For the Stroop task, words describing four colors (red, yellow, green, and blue) were presented in the same color that they described (CC, congruent condition) or in a nonmatching color (IC, incongruent condition). Participants were asked to press the key representing the color of the text, but not the meaning of the word. The interval between stimuli was fixed (1100 ms). The target stimulus remained on the screen for 2000 ms or until a response was registered. Four blocks of stimuli were presented with 32 trials each, 50% congruent, 50% incongruent (128 trials in total), and reaction times in ms (RT) were recorded. A response was regarded as valid if RT was ≥200 ms. Response speed was the dependent variable. To calculate the individual mean response speed, each RT (in seconds) was reciprocally transformed (1/RT), and the transformed values were then averaged [56,57]. Incorrect answers were discarded.

4.6. Data Analysis

We conducted all statistical analyses using the R statistical software version 4.4.1 (14 June 2024) [58] in the RStudio environment version 2024.12.0.467 [59]. We used paired t-tests to compare sleep parameters on free versus training days, and performance before and after the training session. We used the Wilcoxon rank sum test for nonparametric data. We measured effect size using Cohen’s d. We conducted regression models to estimate the associations between cognitive performance, circadian phase proxies, and exercise variables.

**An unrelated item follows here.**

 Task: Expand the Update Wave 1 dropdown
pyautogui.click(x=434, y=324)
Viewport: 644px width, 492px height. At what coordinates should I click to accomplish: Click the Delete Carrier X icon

We employed Benjamini–Hochberg correction to adjust for multiple comparisons. Values of p ≤ 0.05 were considered statistically significant.

5. Conclusions

Overall, our study expands the current understanding of the interplay among circadian rhythms, exercise, and their impact on cognition. Attentional performance is expected to improve after noon because of circadian rhythmicity, but our results also suggest different associations between sleep, circadian phase, and moderate exercise on tasks demanding varying degrees of difficulty. The less demanding task at the more challenging time was associated with sleep duration on free days. The more challenging task, which required inhibitory control, was associated with circadian phase at the most favorable time, whereas the task demanding selective attention was associated with time spent in moderate exercise during training, although only for more active dancers. These results reflect the delicate complexity of attentional processes and their modulation by both behavior and endogenous biological rhythms. Within the framework of this model, regular morning dance training could enhance cognitive performance, potentially counteracting the impairment typically associated with later chronotypes at a challenging time of day. Our findings could be used to inform the design of healthier training schedules for both dancers and athletes, taking into account time of day, sleep habits, and individual circadian phases.

Author Contributions

Conceptualization, M.M., A.C., B.T. and A.S.; methodology, M.M., A.C., B.T. and A.S.; formal analysis, M.M.; investigation, M.M., B.T. and A.S.; data curation, M.M.; writing—original draft preparation, M.M., B.T. and A.S.; writing—review and editing, M.M., A.C., B.T. and A.S.; visualization, M.M.; supervision, B.T. and A.S.; project administration, B.T. and A.S.; funding acquisition, B.T. and A.S. All authors have read and agreed to the published version of the manuscript.

Funding

This research was funded by CSIC, Universidad de la República, Uruguay, Programa de Grupos I+D—2018 # 92.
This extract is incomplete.